- EXTRACTED MATERIAL -
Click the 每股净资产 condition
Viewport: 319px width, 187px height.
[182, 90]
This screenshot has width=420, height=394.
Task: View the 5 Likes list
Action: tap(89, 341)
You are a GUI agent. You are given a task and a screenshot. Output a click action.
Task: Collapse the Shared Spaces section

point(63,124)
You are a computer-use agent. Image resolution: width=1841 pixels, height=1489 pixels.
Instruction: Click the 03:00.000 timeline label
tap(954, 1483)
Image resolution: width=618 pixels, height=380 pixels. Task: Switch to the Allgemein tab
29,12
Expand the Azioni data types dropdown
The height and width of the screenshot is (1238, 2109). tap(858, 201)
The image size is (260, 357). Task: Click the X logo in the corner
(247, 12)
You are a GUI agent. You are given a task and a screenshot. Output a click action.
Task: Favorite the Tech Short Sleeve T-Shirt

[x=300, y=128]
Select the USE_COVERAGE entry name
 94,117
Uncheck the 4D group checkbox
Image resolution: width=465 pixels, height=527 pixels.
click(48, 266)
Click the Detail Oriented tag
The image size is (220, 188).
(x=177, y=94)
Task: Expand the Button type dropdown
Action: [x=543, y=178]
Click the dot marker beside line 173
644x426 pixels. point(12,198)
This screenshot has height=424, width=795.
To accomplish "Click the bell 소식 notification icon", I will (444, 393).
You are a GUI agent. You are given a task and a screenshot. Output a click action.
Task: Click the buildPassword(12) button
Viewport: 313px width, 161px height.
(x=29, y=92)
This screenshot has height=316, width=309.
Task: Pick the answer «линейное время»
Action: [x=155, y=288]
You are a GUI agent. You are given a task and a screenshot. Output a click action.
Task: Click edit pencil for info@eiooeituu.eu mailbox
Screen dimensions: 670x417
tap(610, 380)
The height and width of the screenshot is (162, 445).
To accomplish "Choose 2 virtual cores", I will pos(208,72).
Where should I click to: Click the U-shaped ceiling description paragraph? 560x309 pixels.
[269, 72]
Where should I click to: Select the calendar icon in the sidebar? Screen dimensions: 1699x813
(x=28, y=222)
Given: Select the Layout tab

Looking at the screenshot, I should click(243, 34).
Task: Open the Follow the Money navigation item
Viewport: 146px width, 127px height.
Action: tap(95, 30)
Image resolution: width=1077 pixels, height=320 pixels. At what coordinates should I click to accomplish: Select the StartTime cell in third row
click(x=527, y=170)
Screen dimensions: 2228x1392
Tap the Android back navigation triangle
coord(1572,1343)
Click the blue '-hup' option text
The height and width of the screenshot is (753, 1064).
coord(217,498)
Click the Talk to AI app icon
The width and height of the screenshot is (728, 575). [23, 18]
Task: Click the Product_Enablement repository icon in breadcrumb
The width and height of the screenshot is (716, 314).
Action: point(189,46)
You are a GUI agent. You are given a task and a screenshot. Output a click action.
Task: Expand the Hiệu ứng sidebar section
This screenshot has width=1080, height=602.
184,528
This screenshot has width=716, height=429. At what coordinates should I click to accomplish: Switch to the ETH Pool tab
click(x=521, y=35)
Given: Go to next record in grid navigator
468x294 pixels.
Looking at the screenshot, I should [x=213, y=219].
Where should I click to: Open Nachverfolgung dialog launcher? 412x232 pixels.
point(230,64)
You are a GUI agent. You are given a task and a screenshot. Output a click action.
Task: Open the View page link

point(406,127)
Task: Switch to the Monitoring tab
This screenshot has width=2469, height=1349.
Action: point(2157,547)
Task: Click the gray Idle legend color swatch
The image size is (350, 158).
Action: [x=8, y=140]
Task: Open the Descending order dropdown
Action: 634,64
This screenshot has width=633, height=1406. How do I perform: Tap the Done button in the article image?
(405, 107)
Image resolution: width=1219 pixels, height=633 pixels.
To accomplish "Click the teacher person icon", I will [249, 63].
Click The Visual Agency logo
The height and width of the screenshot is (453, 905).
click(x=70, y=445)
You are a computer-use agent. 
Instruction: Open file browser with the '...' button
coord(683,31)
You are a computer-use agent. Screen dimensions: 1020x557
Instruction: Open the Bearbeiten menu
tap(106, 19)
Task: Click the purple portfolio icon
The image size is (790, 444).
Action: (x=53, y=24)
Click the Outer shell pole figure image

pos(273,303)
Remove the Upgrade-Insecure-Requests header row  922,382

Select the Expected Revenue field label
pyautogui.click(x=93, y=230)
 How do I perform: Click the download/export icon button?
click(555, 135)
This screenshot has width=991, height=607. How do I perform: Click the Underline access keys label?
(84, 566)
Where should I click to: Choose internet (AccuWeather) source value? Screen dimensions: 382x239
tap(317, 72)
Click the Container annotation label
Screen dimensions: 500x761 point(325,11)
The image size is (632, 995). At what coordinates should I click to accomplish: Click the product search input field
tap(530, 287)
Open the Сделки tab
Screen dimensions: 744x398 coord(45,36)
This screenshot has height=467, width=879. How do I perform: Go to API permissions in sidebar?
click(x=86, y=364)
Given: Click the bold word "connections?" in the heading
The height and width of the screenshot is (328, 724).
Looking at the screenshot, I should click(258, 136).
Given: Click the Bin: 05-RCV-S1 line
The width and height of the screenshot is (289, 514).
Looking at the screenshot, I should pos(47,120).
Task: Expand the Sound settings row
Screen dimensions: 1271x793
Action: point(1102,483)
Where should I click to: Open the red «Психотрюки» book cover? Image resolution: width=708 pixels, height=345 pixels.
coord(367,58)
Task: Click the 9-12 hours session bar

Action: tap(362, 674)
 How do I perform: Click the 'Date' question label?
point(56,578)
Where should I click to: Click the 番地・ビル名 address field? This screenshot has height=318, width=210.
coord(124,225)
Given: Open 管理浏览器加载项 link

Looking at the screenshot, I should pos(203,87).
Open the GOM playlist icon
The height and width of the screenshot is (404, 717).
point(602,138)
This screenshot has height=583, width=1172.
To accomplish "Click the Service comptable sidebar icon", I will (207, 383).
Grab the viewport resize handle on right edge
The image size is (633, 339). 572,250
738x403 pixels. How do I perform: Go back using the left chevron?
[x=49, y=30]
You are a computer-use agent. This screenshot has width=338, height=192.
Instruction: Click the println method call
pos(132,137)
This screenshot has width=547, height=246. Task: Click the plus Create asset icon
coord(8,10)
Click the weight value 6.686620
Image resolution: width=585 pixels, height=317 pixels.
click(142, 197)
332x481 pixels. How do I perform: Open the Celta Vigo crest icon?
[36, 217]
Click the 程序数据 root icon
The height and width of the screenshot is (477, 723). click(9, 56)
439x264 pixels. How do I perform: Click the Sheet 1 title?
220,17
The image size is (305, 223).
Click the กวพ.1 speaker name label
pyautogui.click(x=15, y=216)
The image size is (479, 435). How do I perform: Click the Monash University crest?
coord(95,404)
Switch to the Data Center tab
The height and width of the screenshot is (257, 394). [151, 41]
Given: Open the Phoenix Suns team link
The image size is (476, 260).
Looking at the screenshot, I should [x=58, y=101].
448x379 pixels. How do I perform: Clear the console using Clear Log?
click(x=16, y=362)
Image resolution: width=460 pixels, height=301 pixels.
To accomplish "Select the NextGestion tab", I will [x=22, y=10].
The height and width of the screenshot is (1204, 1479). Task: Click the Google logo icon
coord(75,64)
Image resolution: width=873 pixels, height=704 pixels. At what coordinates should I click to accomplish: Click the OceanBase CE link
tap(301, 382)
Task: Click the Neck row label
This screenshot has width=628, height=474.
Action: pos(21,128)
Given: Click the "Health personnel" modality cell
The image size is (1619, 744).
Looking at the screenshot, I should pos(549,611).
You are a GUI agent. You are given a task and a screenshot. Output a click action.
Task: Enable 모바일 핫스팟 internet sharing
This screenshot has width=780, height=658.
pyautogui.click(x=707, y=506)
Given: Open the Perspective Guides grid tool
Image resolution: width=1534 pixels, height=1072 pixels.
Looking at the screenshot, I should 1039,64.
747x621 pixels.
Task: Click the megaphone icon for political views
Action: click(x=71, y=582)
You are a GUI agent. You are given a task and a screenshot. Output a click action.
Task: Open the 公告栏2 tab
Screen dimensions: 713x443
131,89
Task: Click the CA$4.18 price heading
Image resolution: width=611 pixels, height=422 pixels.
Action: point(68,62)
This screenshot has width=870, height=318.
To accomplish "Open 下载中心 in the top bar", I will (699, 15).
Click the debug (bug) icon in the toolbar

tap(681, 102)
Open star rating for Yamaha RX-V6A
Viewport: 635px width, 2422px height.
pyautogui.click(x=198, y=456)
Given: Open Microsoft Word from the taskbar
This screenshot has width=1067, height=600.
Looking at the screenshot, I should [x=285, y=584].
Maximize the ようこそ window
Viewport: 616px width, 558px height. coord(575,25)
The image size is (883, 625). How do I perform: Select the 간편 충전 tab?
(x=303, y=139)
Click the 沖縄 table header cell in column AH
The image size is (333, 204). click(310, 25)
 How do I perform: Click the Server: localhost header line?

- WRITTEN INSTRUCTION -
How many lines in the listing above contain the string "grid"? Reply with the number alone.

- SOLUTION FOR THIS PROBLEM -
2